I've implemented four immutable tuple struct types, which hold between two and 5 values. Additionally, I implemented several helper methods and extension methods that make working with the Tuples a little easier in C#. Here's the code for the two-value Tuple struct:

    1 public struct Tuple<T1, T2> {

    2     private readonly T1 _value1; public T1 Value1 { get { return _value1; } }

    3     private readonly T2 _value2; public T2 Value2 { get { return _value2; } }

    4     public Tuple(T1 value1, T2 value2) { _value1 = value1; _value2 = value2; }


    6     public override bool Equals(object obj) {

    7         if (!(obj is Tuple<T1, T2>)) return false;

    8         if (obj == null) return false;


   10         Tuple<T1, T2> t = (Tuple<T1, T2>)obj;

   11         return (Value1.Equals(t.Value1) && Value2.Equals(t.Value2));

   12     }


   14     public override int GetHashCode() {

   15         return Value1.GetHashCode() ^ Value2.GetHashCode();

   16     }


   18     public KeyValuePair<T1, T2> AsKeyValuePair() {

   19         return new KeyValuePair<T1, T2>(Value1, Value2);

   20     }

   21 }

   22 ...


   24 public static class Tuples {

   25     public static Tuple<T1, T2> Tuple<T1, T2>(T1 value1, T2 value2) {

   26         return new Tuple<T1, T2>(value1, value2);

   27     }

   28     ...


   30     public static Tuple<T1, T2> Default<T1, T2>() {

   31         return new Tuple<T1, T2>(default(T1), default(T2));

   32     }

   33     ...


   35     public static IEnumerable<Tuple<T1, T2>> Zip<T1, T2>(IEnumerable<T1> first, IEnumerable<T2> second) {

   36         var enum1 = first.GetEnumerator();

   37         var enum2 = second.GetEnumerator();


   39         while (enum1.MoveNext() && enum2.MoveNext()) {

   40             yield return Tuple(enum1.Current, enum2.Current);

   41         }

   42     }

   43     ...

   44 }


   46 public static class TupleExtensions {

   47     public static Tuple<IEnumerable<T1>, IEnumerable<T2>> Unzip<T1, T2>(this IEnumerable<Tuple<T1, T2>> ienum) {

   48         var first = new List<T1>();

   49         var second = new List<T2>();


   51         foreach (var t in ienum) {

   52             first.Add(t.Value1);

   53             second.Add(t.Value2);

   54         }


   56         return Tuples.Tuple(first.AsEnumerable(), second.AsEnumerable());

   57     }

   58     ...


   60     public static Tuple<T1, T2> AsTuple<T1, T2>(this KeyValuePair<T1, T2> kvp) {

   61         return Tuples.Tuple(kvp.Key, kvp.Value);

   62     }

   63 }

The '...'s denote where the pattern is extended to cover all the tuple value counts from 2 to 5.

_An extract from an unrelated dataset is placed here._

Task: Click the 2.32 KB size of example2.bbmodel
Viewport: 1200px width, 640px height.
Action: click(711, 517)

Only a little explanation is really needed here - the Tuple structs are read-only, so once they're initialized they can't be reset. In my experience this isn't a problem - I've never really *needed* that functionality where I can't just create a new Tuple. The static 'Tuples' class makes it easier to initialize a Tuple - using this, I can create a Tuple from existing data without having to add the type parameters. The compiler figures it out from the existing type data. Can't do this with constructors, sadly. The 'AsKeyValuePair' and 'AsTuple' methods (which only work with the 2-tuple struct) are pretty self explanatory.

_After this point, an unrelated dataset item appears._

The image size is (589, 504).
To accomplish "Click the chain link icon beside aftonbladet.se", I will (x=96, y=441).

The Zip method takes two or more IEnumerables and 'zips' them together into a single IEnumerable of Tuples. The Unzip method sort performs the reverse, although since you can only return one value from a method I package the unzipped Enumerables in a single Tuple.

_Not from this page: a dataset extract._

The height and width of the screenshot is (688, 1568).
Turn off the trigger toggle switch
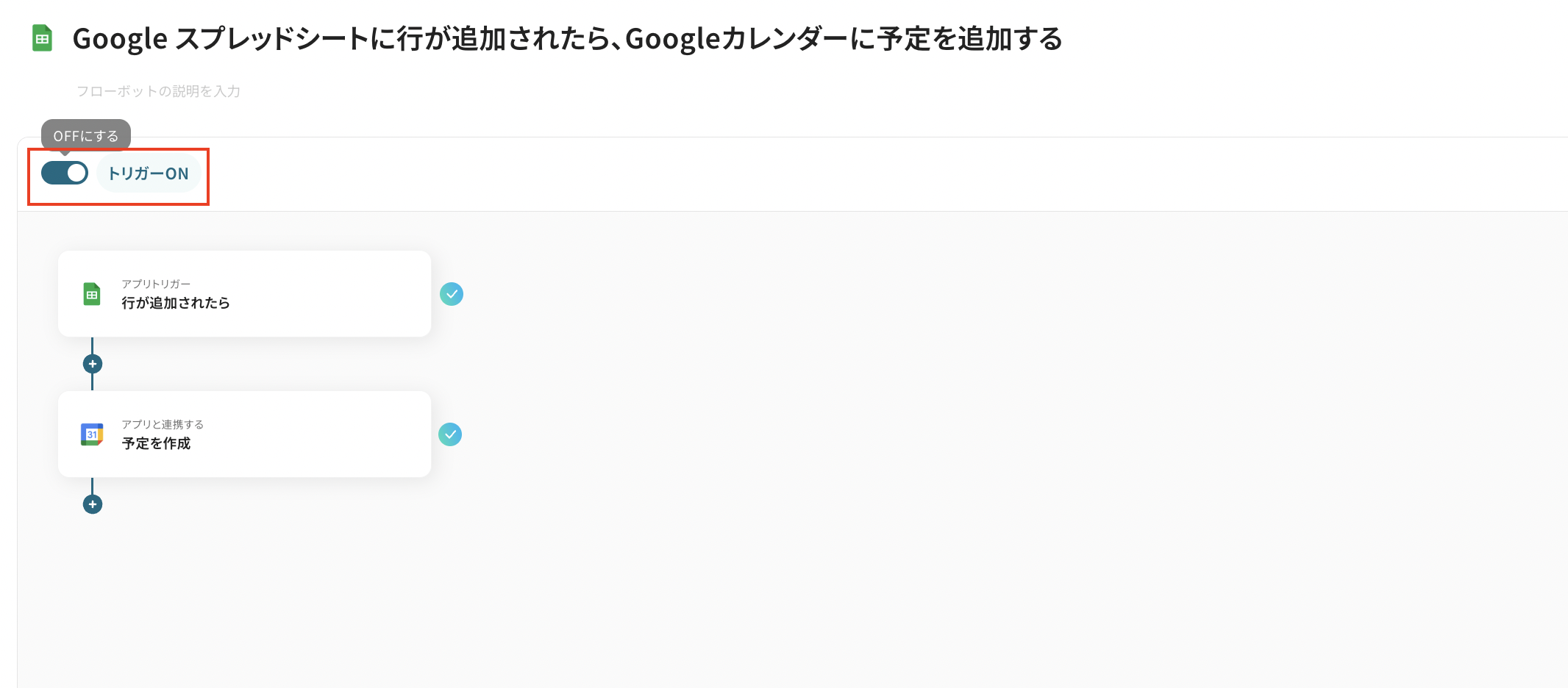tap(65, 173)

If you'd like to use this in your own projects, I've uploaded my Tuples file to PasteBin - you can get to it from here. No attribution needed - though it would be nice if you'd drop a line here to let me know it's been useful to you. =)

1 comment:

Andreas said...

if (!(obj is Tuple))
return false;
if (obj == null)
return false;

The second if is redundant since if obj is null, the first if will already bail out.